Writers will make us other- worldly, attributing characteristics to us that make us candidates for sainthood. Remember Erma Bombeck’s 1993 column titled, “Blessed Be Moms of Handicapped”? The angel asks God whom she should assign to be the patron saint of a mother soon to give birth to a child with a disability. God smiles and says, “A mirror will suffice.”

As much as we desire to be “just a mom” the truth is, there are fundamental differences between the “haves” (those of us who have children with disabilities) and the “have nots.”(those of us who do not) But they are not the differences the “have nots” think they are. Our lives are not necessarily harder or less fun. We don’t necessarily experience more sadness. It’s all relative.  A person whose child was born without complications may be coping with a failing marriage or struggling with alcohol. Their kids may have difficulty making friends or be dealing with an unexpected pregnancy. Even the most outwardly perfect family has its troubles.

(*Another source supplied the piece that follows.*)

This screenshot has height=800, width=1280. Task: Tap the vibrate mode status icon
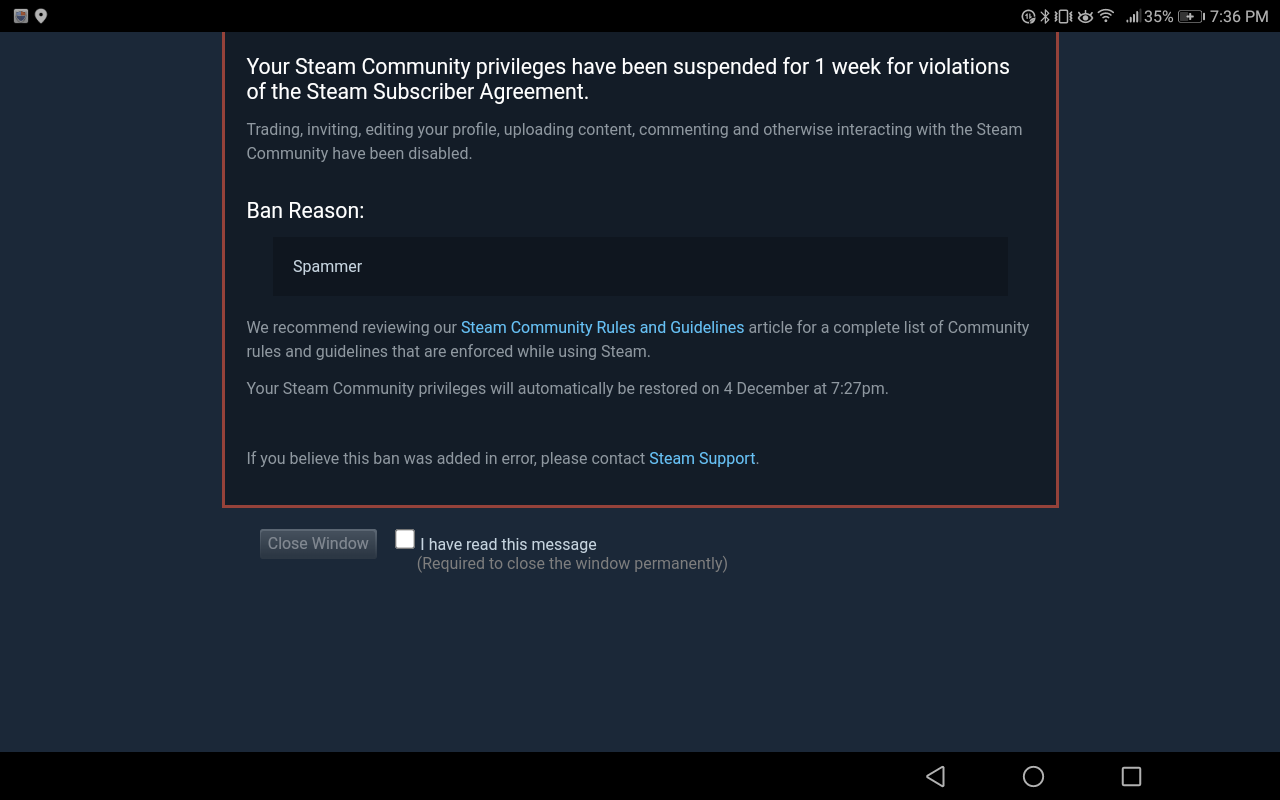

We spend a lot of time trying to be regarded as regular people, in much the same way we emphasize that our children are more like typical children than unlike them.

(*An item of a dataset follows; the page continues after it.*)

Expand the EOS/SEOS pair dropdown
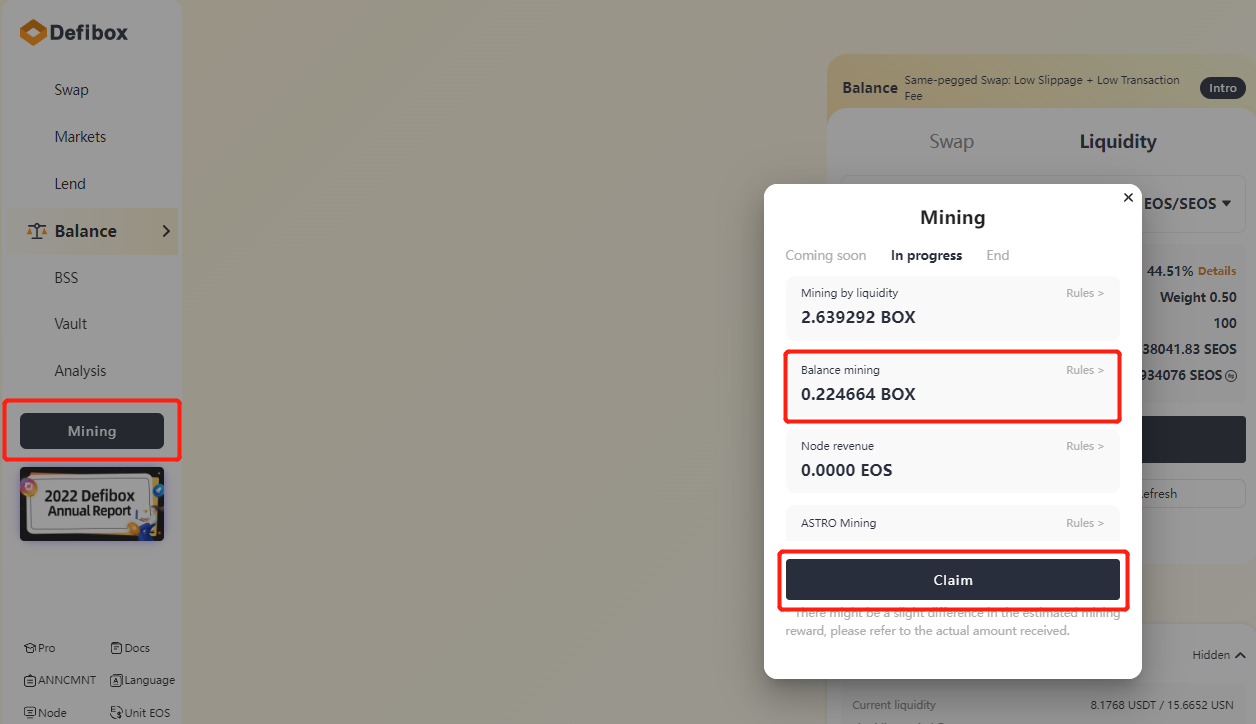The width and height of the screenshot is (1256, 724). click(1226, 203)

But we ARE different, don’t you think?

Our children with special needs have produced profound changes in the way we think and act and feel.  Our child’s difference makes us different. Just as our child’s disability is integrated into his identity, so is it integrated into our own.

Being different is not a negative state of being. At least, it doesn’t have to be. It can be an opportunity to grow and to recognize our own strength and power to change the world.  Everyone knows that all the positive changes we have seen in the last fifty years—the closing of institutions, IDEA, inclusive schools, jobs and communities—are the result of mothers and fathers who have fought for it.

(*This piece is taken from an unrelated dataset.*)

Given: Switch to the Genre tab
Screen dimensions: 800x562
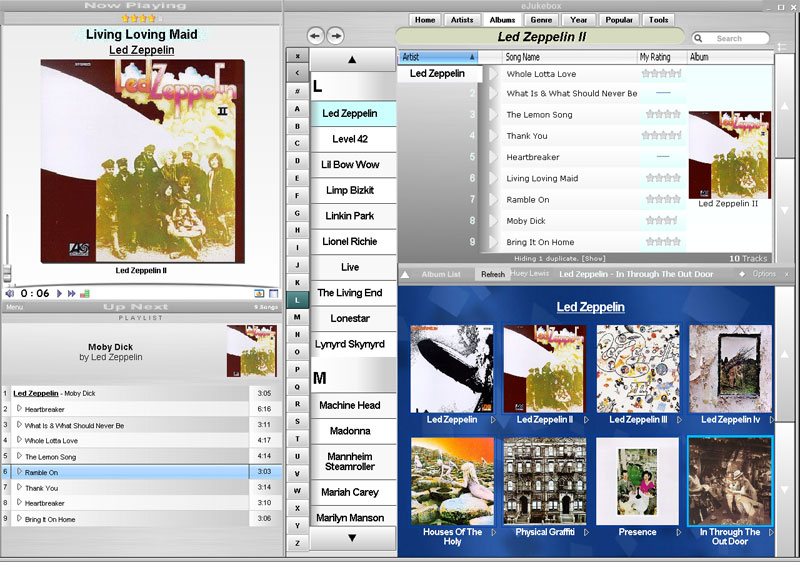Looking at the screenshot, I should [x=541, y=20].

Our difference means we are more attuned to finding and surrounding ourselves with the best kind of people.  A lot of us have radar for that sort of thing and we rarely waste time with anyone who cannot appreciate the gifts and beauty and humanness of all people living with a difference. Some of us have a completely different set of friends than we did before our child was born.

No matter how quiet we once were, how often we acquiesced to the will of another, or how uninvolved we were, our experience with our child has made us forceful advocates. Whether that change happened right away or later in our lives, we no longer stand silent when something is wrong or unfair or not what we wanted.

We mothers of exceptional children have forged new identities since the birth of our child. We needn’t allow ourselves to be defined by our child’s disability, just as we shouldn’t allow our child to be defined by his.  But we can appreciate how our child’s birth has transformed us. We are who we were meant to be, better versions of ourselves.
















Wednesday, May 9, 2012

18


                                                             
“She needs wide open spaces/Room to make her big mistakes/She needs new faces/She knows the high stakes.”—Dixie Chicks


Sometimes age is not just a number. Sometimes age is a harbinger of change, a jumping off point after which the heart and mind are too open to turn back.  In my mind I imagine an invisible tether, pulling my daughter along a path still uncertain in its direction, except that the path leads away from home.

I recently sold Olivia’s childhood bedroom set for $750. Two weeks later I had her pink and purple flower wall (complete with white picket fence) painted over with a color named “Baltic Gray”. The plain, solid gray accent wall, the full size mattress she insisted on putting on the floor to fulfill a desire for a style she calls “indie”, and her ill-advised (and unsupported) desire to get a tattoo have become the latest in a barrage of hits against a proverbial wall of my own denial. But then, I’ve always resisted my children’s maddening insistence on growing up.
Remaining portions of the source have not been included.